West Indies still trails by four after de Villiers’s 148 gives host 92-run advantage on first innings
West Indies enjoyed one of its better days on tour, but it was still a fair distance away from making South Africa sweat in the third and final Test at Newlands in Cape Town on Sunday (January 4).
After conceding a lead of 92 after AB de Villiers produced another bruising century, West Indies began its second innings solidly, but lost both openers in quick succession. Marlon Samuels (26) and Leon Johnson (37) then occupied the crease for 20.1 overs to add 61 runs as the visitor ended the third day on 88 for 2 in 34 overs, needing another four runs to make South Africa bat again.
Samuels brought his experience of 54 previous Test matches to the fore against a fired up pace attack. While he was lucky to be dropped on 14 when Morne Morkel put down a low chance at mid-on, he managed to shepherd Johnson, who was comfortably the more attractive of the two batsmen.
Johnson, who had made scores of 31, 39 and 0 in three previous innings on tour, admirably negated the new ball threat to hit five fours, including two in the final over off Dale Steyn to round off a satisfying day for the visitor.
But the day clearly belonged to de Villiers, who stroked a magnificent 192-ball 148. His 21st Test century was one of flamboyance with a touch of unorthodoxy as South Africa, which resumed on 227 for 3 in reply to West Indies’ 329, built up a sizable first-innings total of 421.
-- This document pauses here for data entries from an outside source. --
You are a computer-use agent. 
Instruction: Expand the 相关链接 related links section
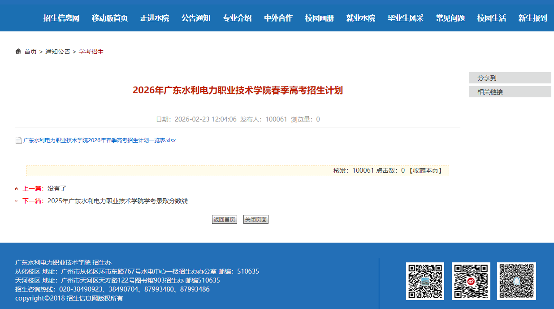(510, 91)
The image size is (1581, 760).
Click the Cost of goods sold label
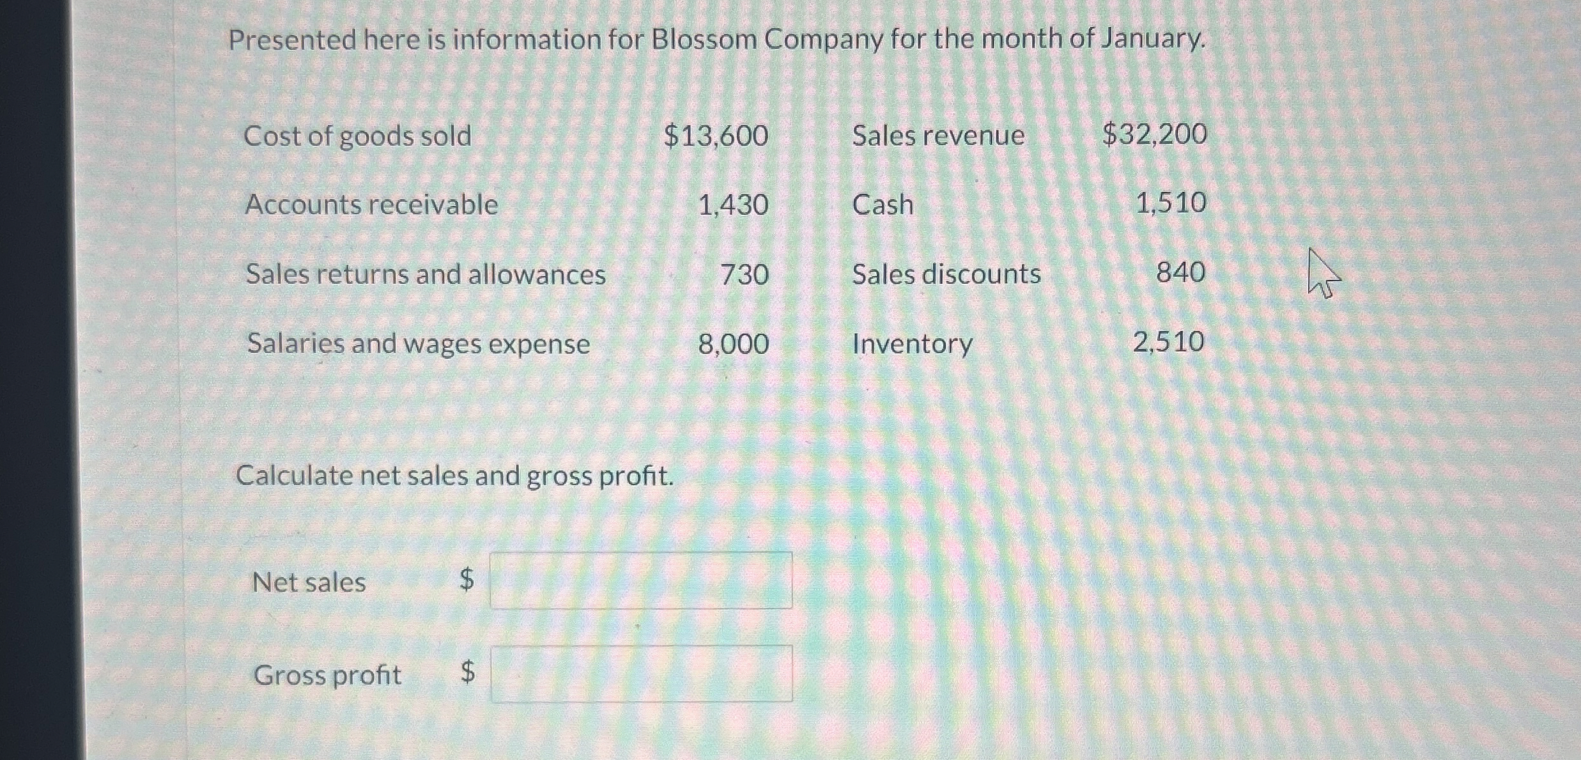click(358, 135)
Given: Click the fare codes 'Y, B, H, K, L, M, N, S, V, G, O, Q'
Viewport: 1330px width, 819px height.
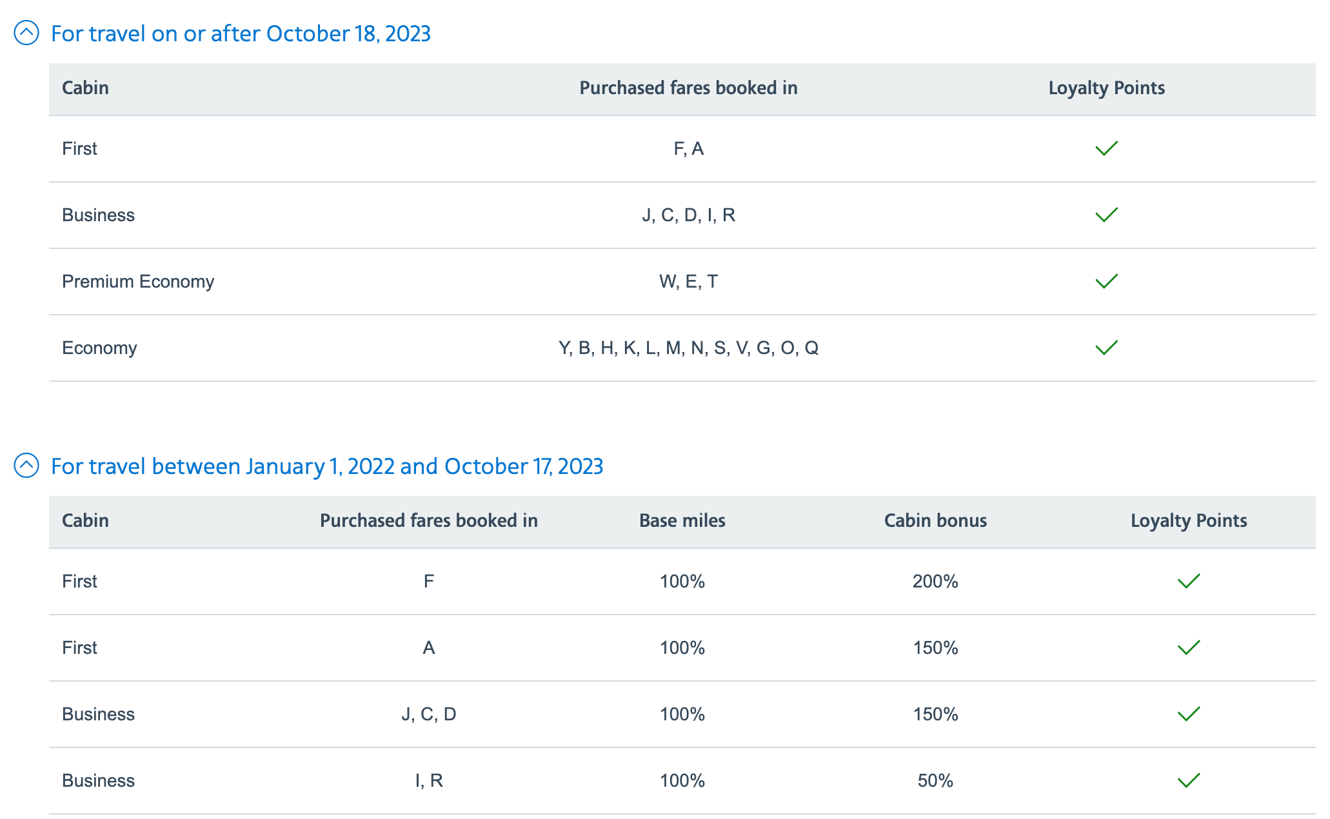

De Villiers found support from Stiaan van Zyl (33) after Hashim Amla departed for 63. De Villiers and van Zyl added 96 for the seventh wicket before Samuels struck. With a little more support from the tail, South Africa could have built a bigger lead but that wasn't to be.
Vernon Philander committed hara-kiri as he was run out for a duck at the non-striker’s end immediately after van Zyl's dismissal to leave South Africa at 385 for 7 in the post lunch session. Then, Simon Harmer, the debutant, was trapped lbw by Jerome Taylor for 10.
Steyn’s recent contributions with the bat would have given de Villiers hope of extending the lead, but another run out hit South Africa. Steyn, who was called through by de Villiers, was caught short of the crease at the striker’s end after a direct hit by Johnson from cover.
The innings drew to a close two overs later when de Villiers holed out to long-on, two short of what would have been a well-deserved 150.
Devon Smith and Kraigg Brathwaite started well in the West Indian second innings before Morkel got a lucky breakthrough. Smith, who faced 35 deliveries for his 7, glanced a full ball down the legside to de Villiers behind the stumps. Harmer then made it a double strike when he dismissed Brathwaite (16) with a beauty that spun back in to hit offstump.
A familiar collapse loomed, until Samuels and Johnson steered the team to stumps as West Indies lived to fight another day.